Lichtenberg hopes the Forever 21 collaboration will introduce his designs to a broader audience that finds his custom clothing or boutique line out of reach. The boutique line, which is entering Bloomingdale’s for fall and is available at about 40 stores in 17 countries, has tops wholesaling for $40 to $80 and dresses for $180 to $300.
“It is going to be for the customer that is younger and has seen my work on celebrities and musicians, but doesn’t have the money to plunk down for my main line,” he said. “This is definitely going to be a great opportunity to be on a more global scale.”
Not everyone is Lady Gaga, and Lichtenberg recounted one of the main challenges over the six months he spent crafting the Forever 21 collection was to make it appeal to a youthful, more mainstream shopper than he’s accustomed to, while retaining his aesthetic. He said T-shirts and tanks were the ideal vehicles for that because they allowed him to put his spin on everyday classics.
“They were very open,” he said of Forever 21. “At the same time, I was understanding of their customer. It’s more feminine than something I’d do [usually.]”
Still, Lichtenberg’s styles for Forever 21 aren’t bashful. In a nod to the Lady Gaga outfit in “Telephone,” there’s a tank crisscrossed with yellow caution tape that has “Lichtenberg” and “No21” scrolled across it. Lichtenberg predicted that tank will be the best-selling style in his Forever 21 collection.
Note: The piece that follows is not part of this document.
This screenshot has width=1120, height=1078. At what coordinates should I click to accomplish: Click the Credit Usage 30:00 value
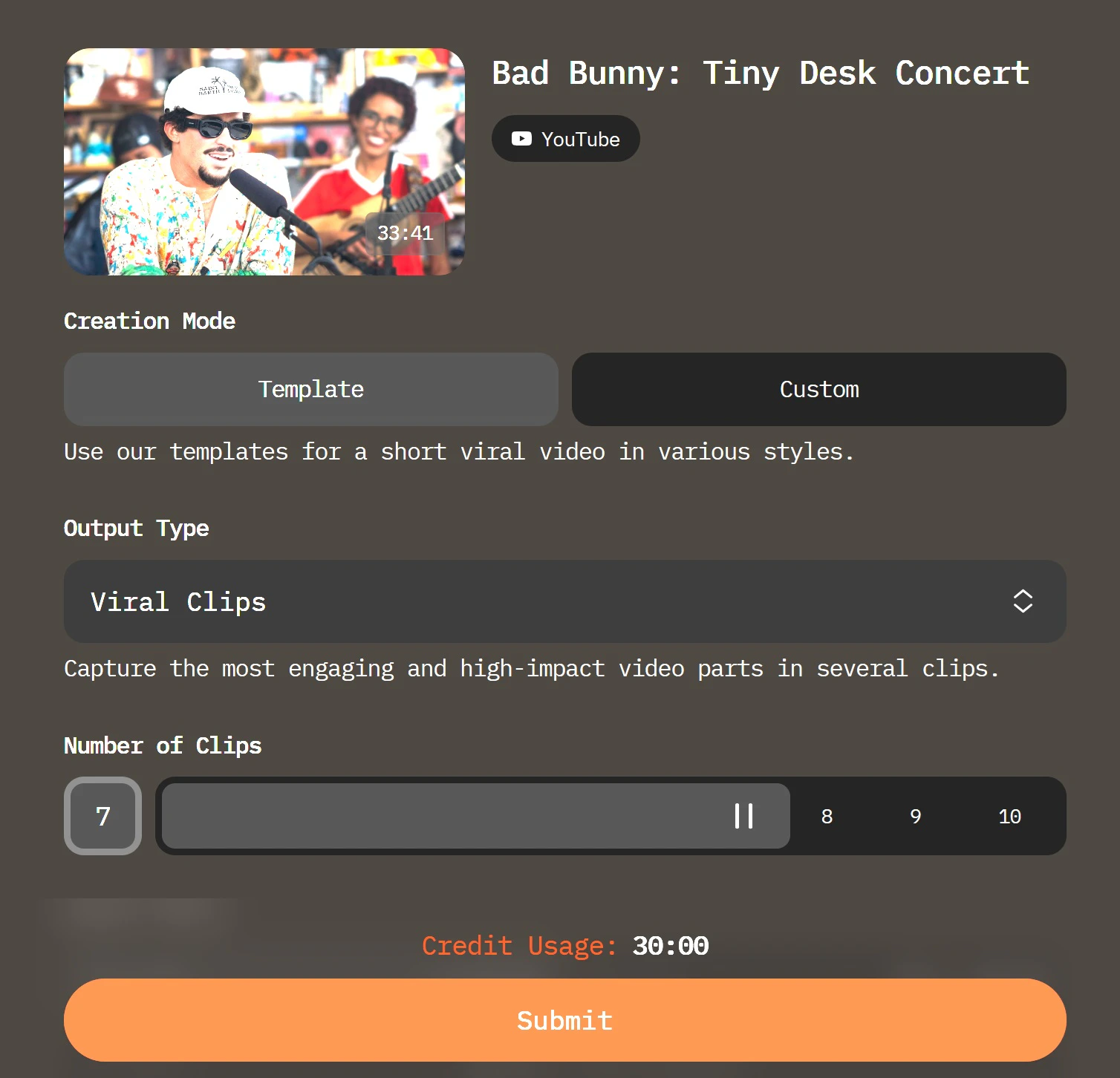click(670, 946)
Other looks play on a beauty theme. One shows nail polish bottles that are spilling to spell out “Lichtenberg,” while another has lipsticks shaped into Lichtenberg’s initials, BL, which are used frequently in the Forever 21 collection. Although Lichtenberg mostly avoided extremely masculine design elements in the collection, a dark helmet graphic adds a masculine touch to two styles.
In the long run, Lichtenberg is betting the Forever 21 collaboration will help propel his business. This year marks his brand’s 10th anniversary, and he projects it will generate close to $1 million in wholesale sales. Brand extensions are in the plans for next year, including possibly a T-shirt line, handbags, sunglasses and jeans.
“There are only so many places that a woman can wear a glitter dress; I want to open up my brand,” he said.